Village in Lancashire, England

Longton is a village and civil parish in the west of the borough of South Ribble, Lancashire, England. It is about 4 miles to the south west of Preston. The population of the civil parish, which also includes the village of New Longton, was 5,500 at the 2001 Census increasing to 7,652 at the 2011 Census. In 2021 Census it increased again to 7,752.

==History==
Longton is a village of ancient origin. The parish church, St. Andrew's was completed in 1887 when the previous chapel of 1772 which stood nearer the main road was demolished. This stood on the site of an earlier chapel, the records of which are lost.

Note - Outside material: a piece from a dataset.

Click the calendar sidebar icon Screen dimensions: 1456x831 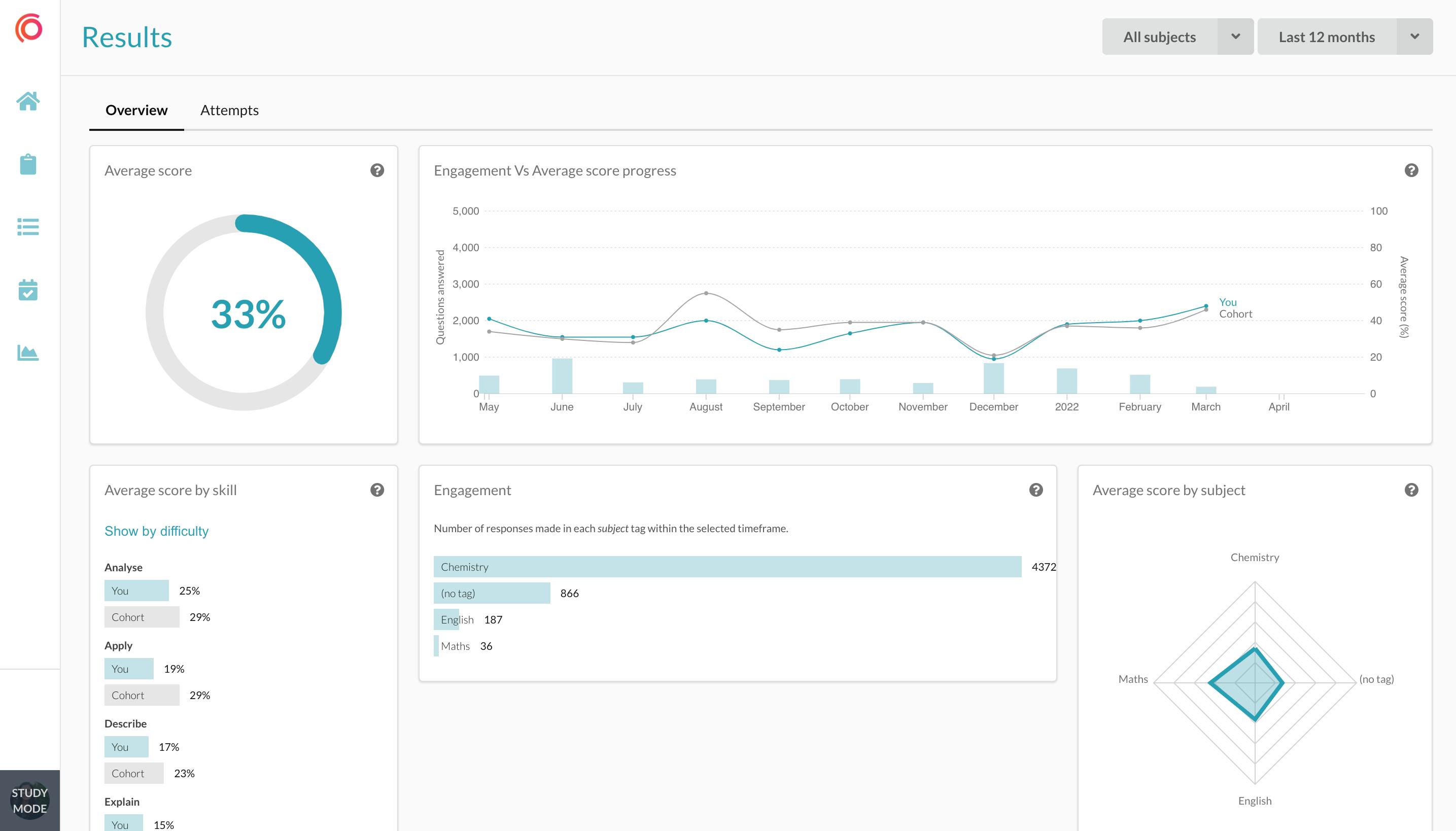pos(28,290)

Although a document refers to "Eafward Priest of Longton" as early as 1153, and there is evidence of a chapel in Longton just before the reformation in 1517, when William Walton endowed a chantry at the chapel, there is no evidence that it stood on or near the site of the present parish church. No archaeological evidence has ever been found on the current site, and the dedication of the early chapel is unknown.

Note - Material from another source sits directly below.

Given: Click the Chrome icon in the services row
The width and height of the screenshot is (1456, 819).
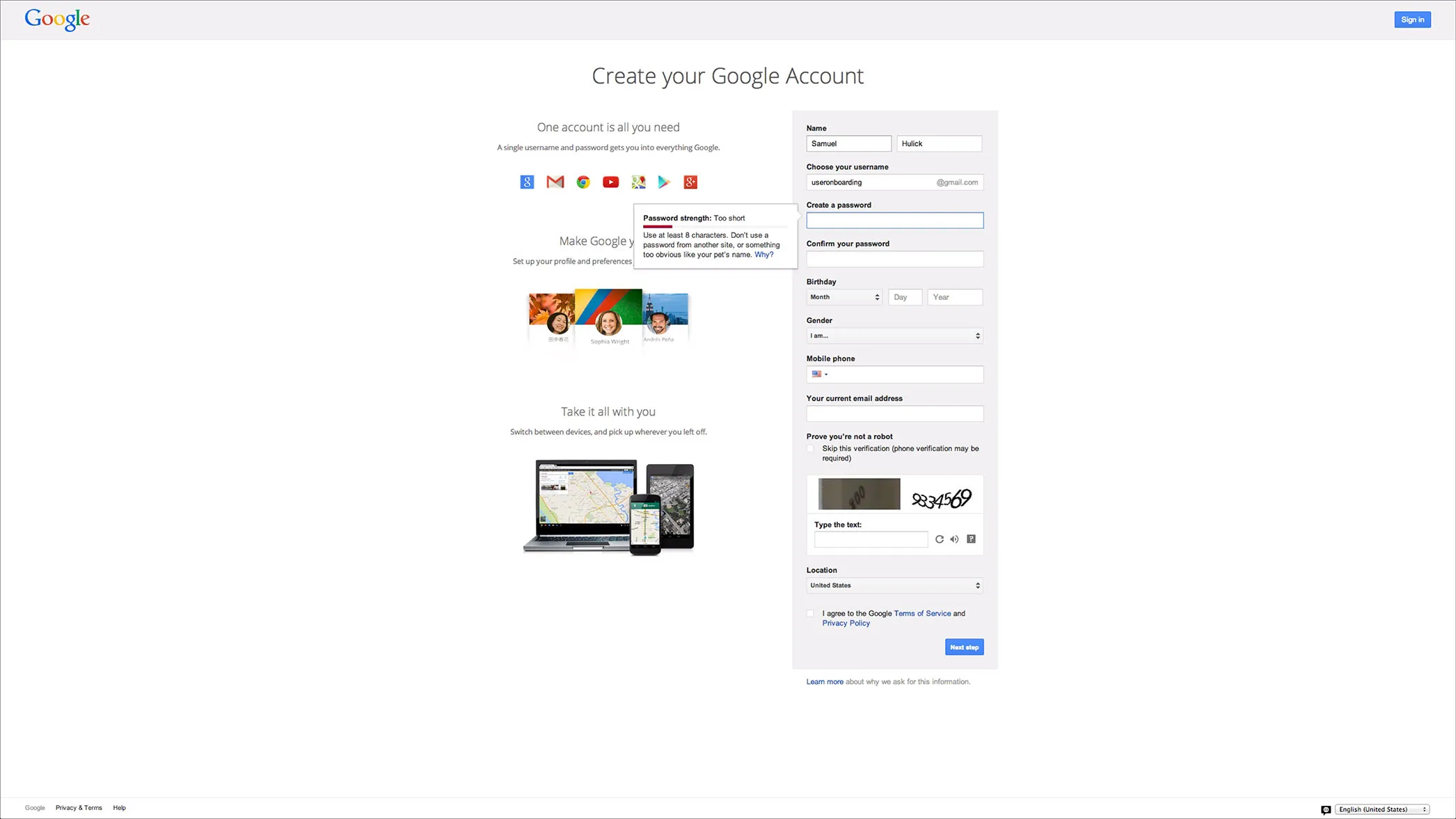Looking at the screenshot, I should point(582,182).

During the Middle Ages, Longton was known as "a sort of Holy Land" because the monks of Penwortham Priory tended their lands here. It was no doubt the monks who established the first chapel here. Many mediaeval documents survive which are mostly concerning rents paid to the Shireburn Family of Stonyhurst. An old source mentions a meadow called "Tirolkar" which bears a remarkable resemblance to the "Hallcar" of today.

The parish was part of Preston Rural District throughout its existence from 1894 to 1974. In 1974 the parish became part of South Ribble.

==Religion==

Apart from St. Andrew's Church, the Anglican church on Liverpool Road, there is a Methodist Chapel called Longton Methodist Church and the Catholic church of St. Oswald on Chapel Lane.

A small, plain Wesleyan chapel was built in Marsh Lane in 1807 and enlarged in 1833. In 1872 a new chapel was built in the Early English style.

By 1837 the Primitive Methodists had become so numerous that they opened a chapel down Chapel Lane, but as time went on they declined and the chapel was converted into a small housing estate.

Despite the successful application for a licence to build a Congregational Chapel in 1821, it never got built.

St. Oswald's Catholic Church was established in 1893 and on 16 October 1894 a chapel and school was opened, entirely funded by the wealthy Liverpool priest, Canon Lennon. By 1965, the congregation had vastly increased and a new church was built on an adjacent site.

==Demographics==
The population of the civil parish, as of 2022 mid year estimates, is 7,900.

97.5% of the population are White as of the 2021 Census, which is greater than the 81% seen in England and Wales. In terms of national identity, 97.6% identify as having one or more UK identity only. 71.9% are Christian and 22.5% identify as 'No religion'.

In terms of age, Longton has a lower percentage of people aged 0 to 49, and a higher percentage of people aged 50+, when compared with England.

==Places of interest==
Longton Brickcroft is a former brickworks which has been transformed into a nature reserve and public open space. It was declared a Local Nature Reserve by South Ribble Borough Council in 1998. The environment has been made extremely attractive, dominated by water which has filled the former clay pits. One of the water areas is available for fishing. The areas surrounding the water have been allowed to develop naturally with trees, shrubbery and wild plants.

The Brickcroft is of particular interest to birdwatchers and botanists with seating and footpaths making it accessible for most visitors.
A purpose built visitor centre contains informative displays on the site's history, local wildlife and the environment. Facilities include toilets with disabled and baby changing provision, car parking and a picnic area.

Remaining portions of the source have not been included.